Provided records -
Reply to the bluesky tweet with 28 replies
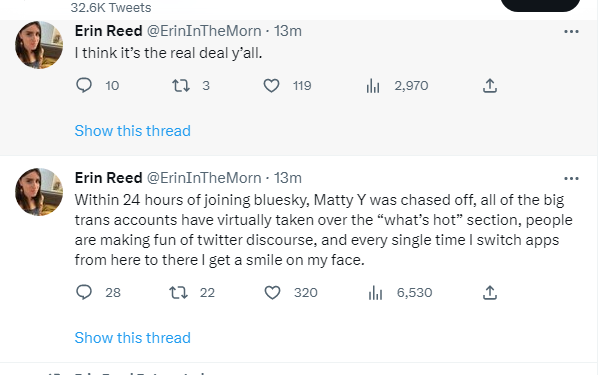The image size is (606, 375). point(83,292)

---

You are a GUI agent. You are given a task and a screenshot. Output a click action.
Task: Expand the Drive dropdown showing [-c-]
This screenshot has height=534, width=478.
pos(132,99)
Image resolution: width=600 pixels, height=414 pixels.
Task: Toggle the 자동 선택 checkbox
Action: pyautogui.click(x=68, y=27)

Assignment -
Your task is to transcribe, with no changes, only the lines of the listing above that lie between the line holding "You are a GUI" and the line holding "Task: Expand the Drive dropdown showing [-c-]", inclusive.

Exercise output -
You are a GUI agent. You are given a task and a screenshot. Output a click action.
Task: Expand the Drive dropdown showing [-c-]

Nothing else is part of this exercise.